### DATA:
****************
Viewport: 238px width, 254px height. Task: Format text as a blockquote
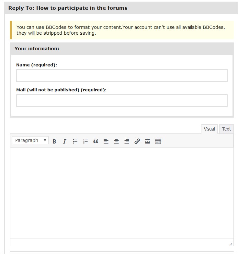pyautogui.click(x=96, y=141)
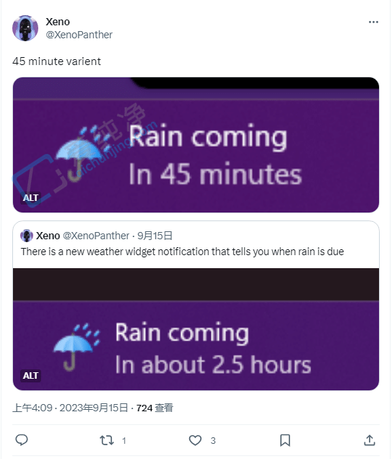
Task: View the Rain coming in 45 minutes image
Action: tap(196, 145)
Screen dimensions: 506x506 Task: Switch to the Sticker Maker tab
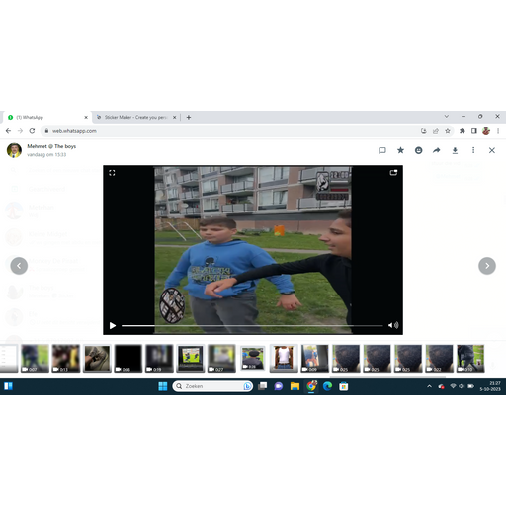tap(136, 117)
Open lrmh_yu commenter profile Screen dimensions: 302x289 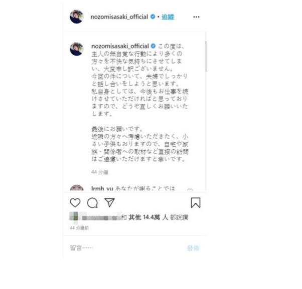point(102,188)
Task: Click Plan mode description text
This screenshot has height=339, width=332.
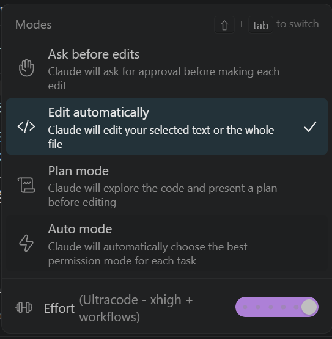Action: (162, 195)
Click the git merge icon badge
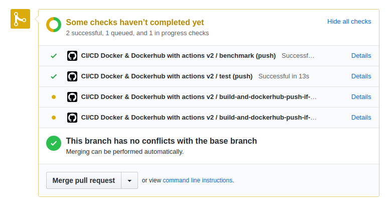 pyautogui.click(x=20, y=19)
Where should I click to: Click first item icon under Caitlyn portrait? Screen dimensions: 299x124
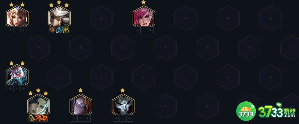pos(32,118)
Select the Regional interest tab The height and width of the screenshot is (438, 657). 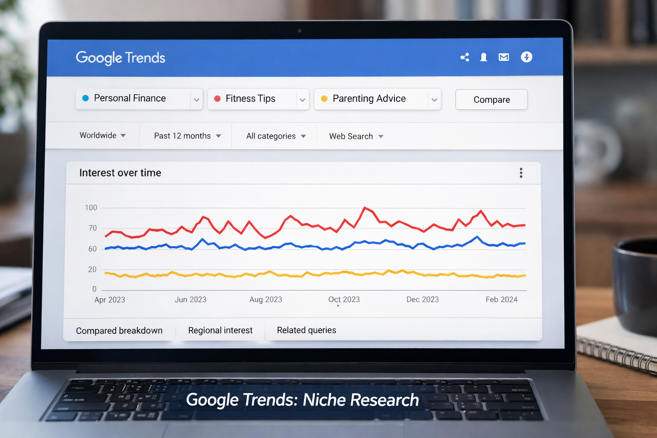pyautogui.click(x=220, y=331)
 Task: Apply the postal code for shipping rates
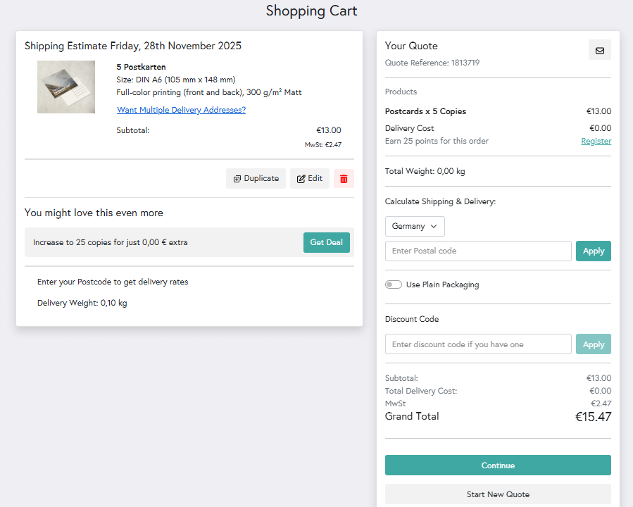point(593,251)
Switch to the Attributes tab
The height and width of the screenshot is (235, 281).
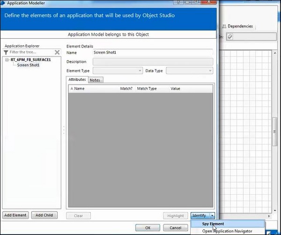(x=77, y=80)
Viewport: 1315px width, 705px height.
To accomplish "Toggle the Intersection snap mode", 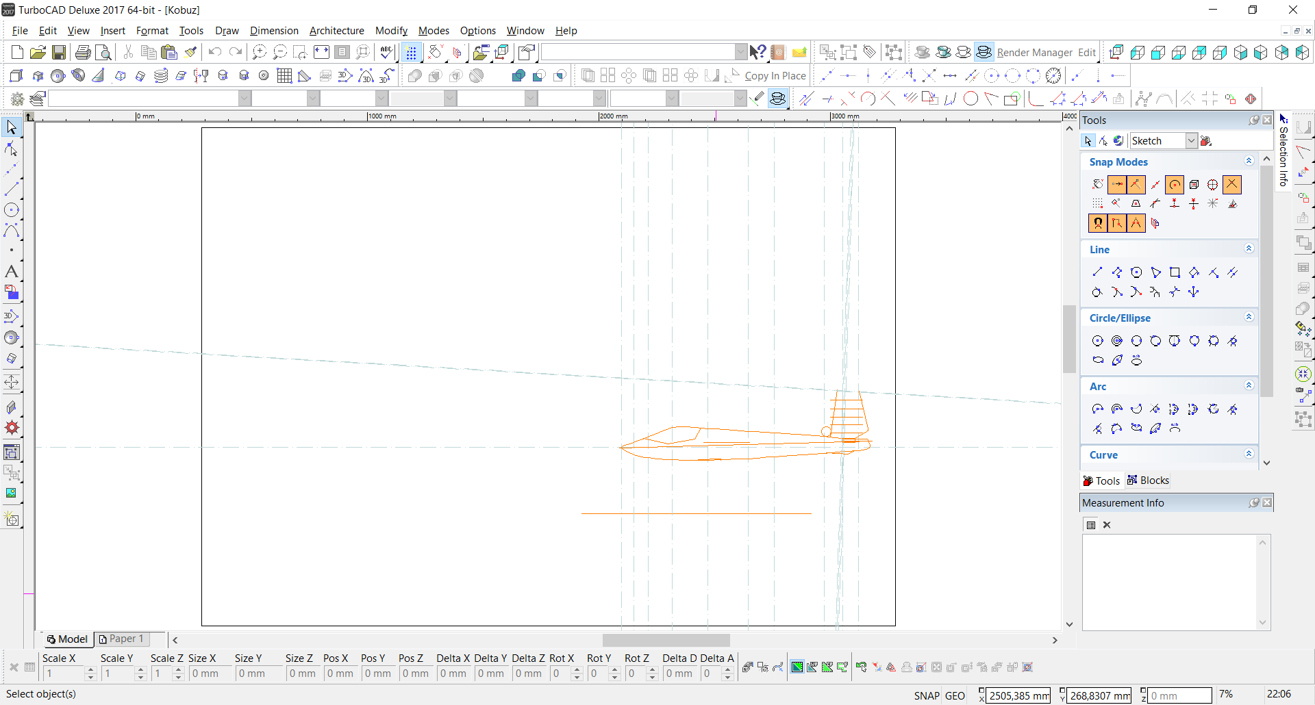I will (1231, 184).
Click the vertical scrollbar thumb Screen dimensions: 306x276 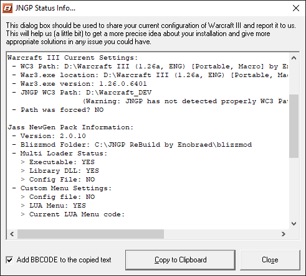294,126
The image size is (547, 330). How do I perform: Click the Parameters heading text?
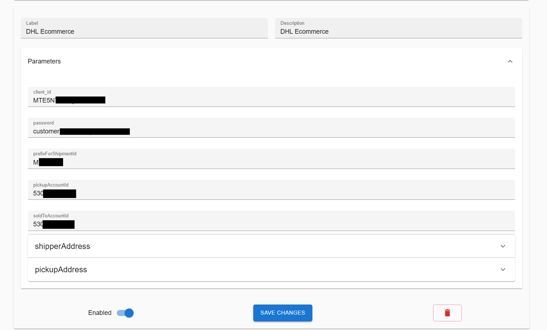coord(44,61)
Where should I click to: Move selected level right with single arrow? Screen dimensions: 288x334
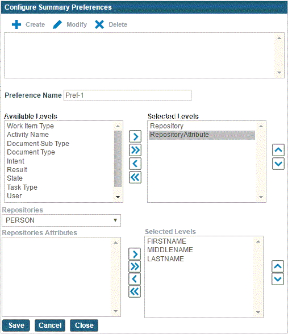tap(135, 136)
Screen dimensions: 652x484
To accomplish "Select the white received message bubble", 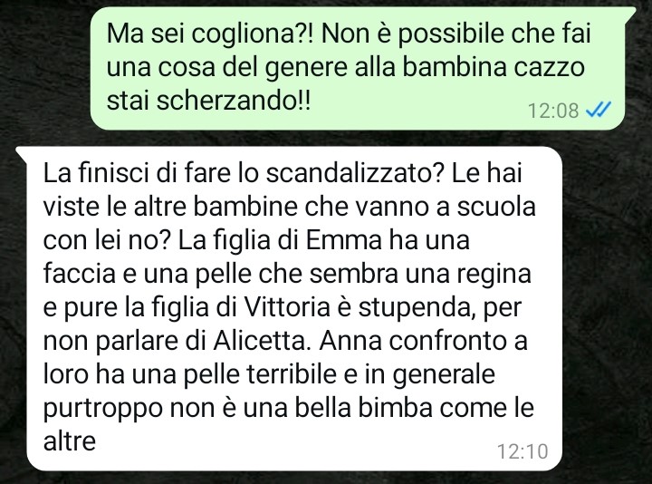I will click(x=289, y=308).
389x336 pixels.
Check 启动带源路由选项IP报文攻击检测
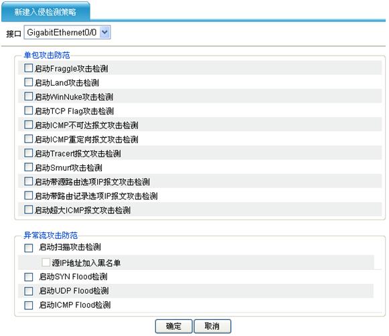(x=29, y=181)
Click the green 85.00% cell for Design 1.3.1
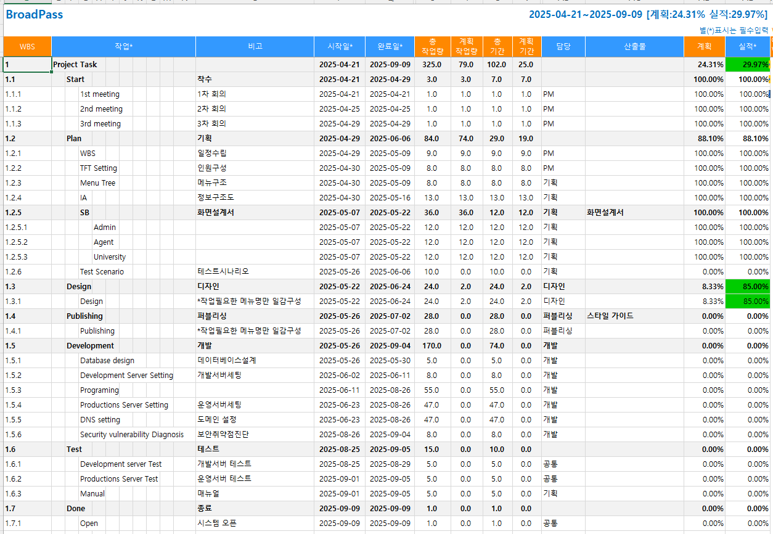 [x=747, y=302]

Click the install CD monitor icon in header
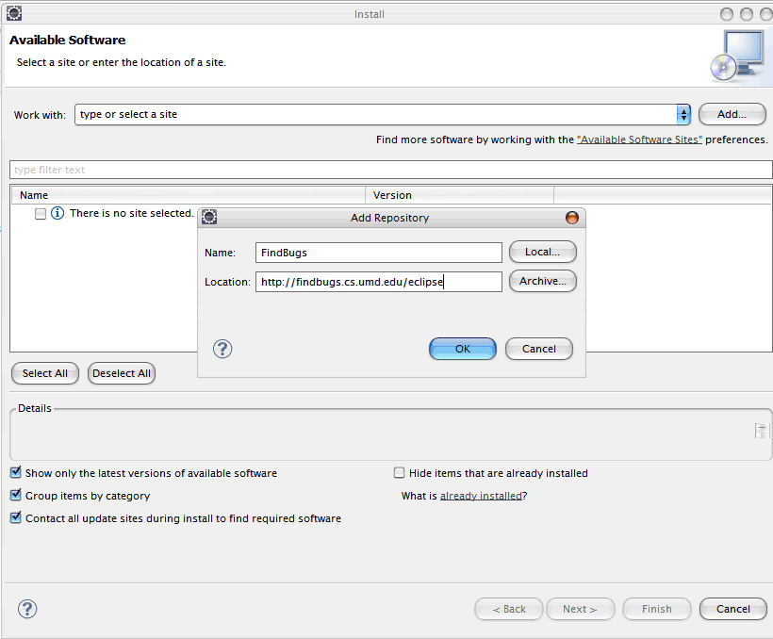[x=735, y=56]
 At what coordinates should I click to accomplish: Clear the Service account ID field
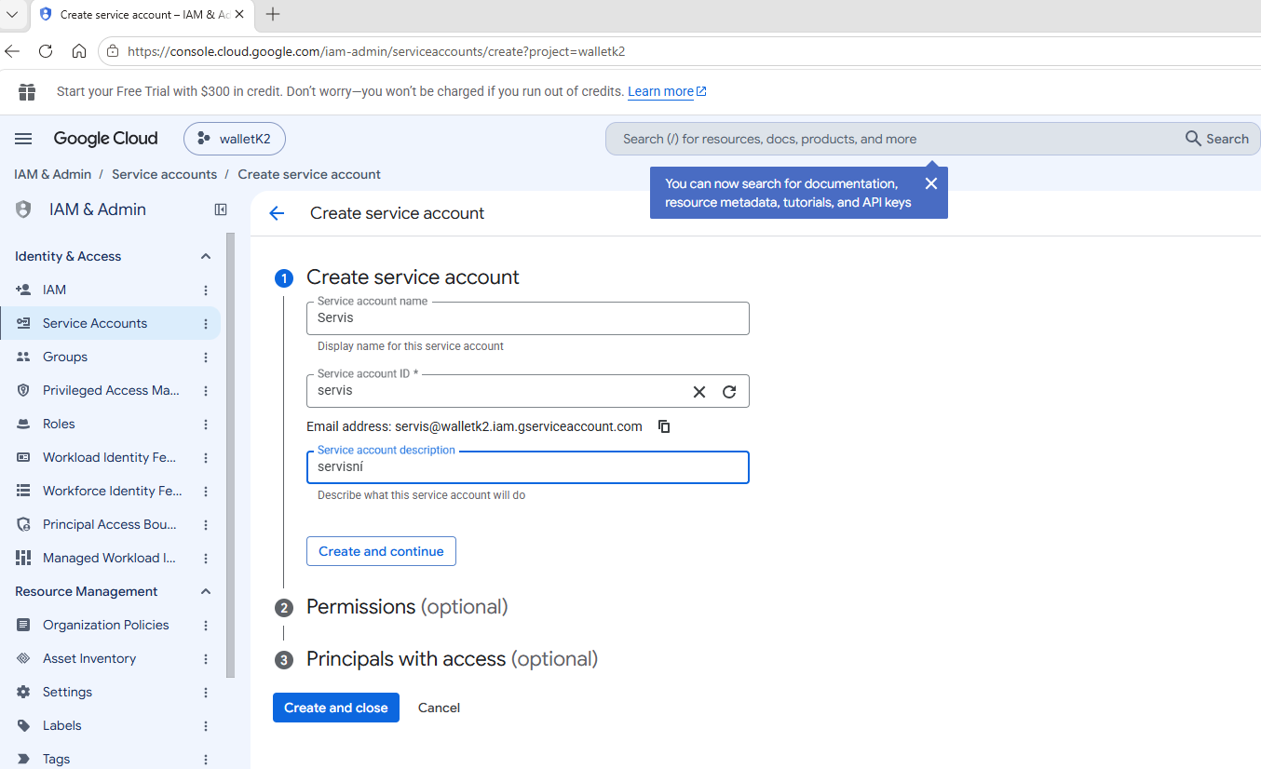[699, 392]
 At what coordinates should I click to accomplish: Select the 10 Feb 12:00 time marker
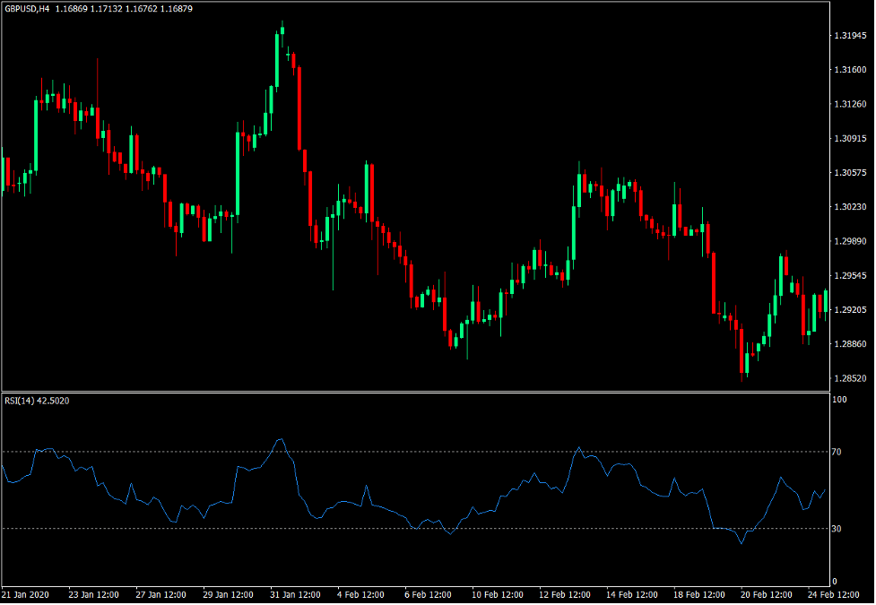click(x=499, y=595)
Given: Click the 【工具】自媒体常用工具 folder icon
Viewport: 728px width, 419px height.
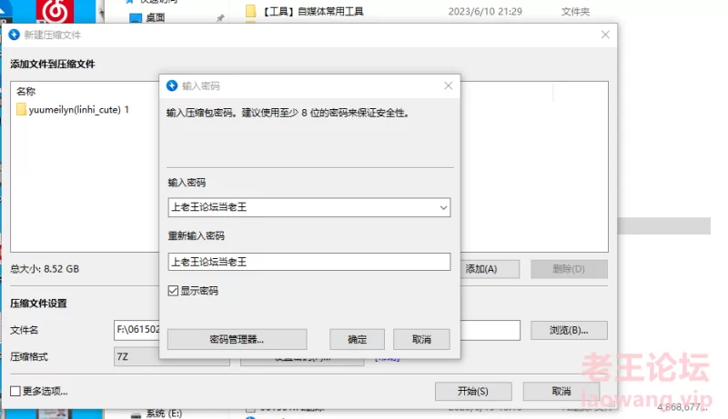Looking at the screenshot, I should pos(251,12).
****************
### YOUR OBJECTIVE:
Only the lines from the one holding "389x336 pixels." through the end of the records belong in the answer, copied exactly and without pictures.

### SOLUTION:
389x336 pixels.
Check 启动带源路由选项IP报文攻击检测
(x=29, y=181)
Click the green 85.00% cell for Design 1.3.1
 [x=747, y=302]

Click the install CD monitor icon in header
[x=735, y=56]
 At what coordinates should I click to accomplish: Clear the Service account ID field
[699, 392]
 At what coordinates should I click to accomplish: Select the 10 Feb 12:00 time marker
click(x=499, y=595)
Given: Click the 【工具】自媒体常用工具 folder icon
Viewport: 728px width, 419px height.
Looking at the screenshot, I should pos(251,12).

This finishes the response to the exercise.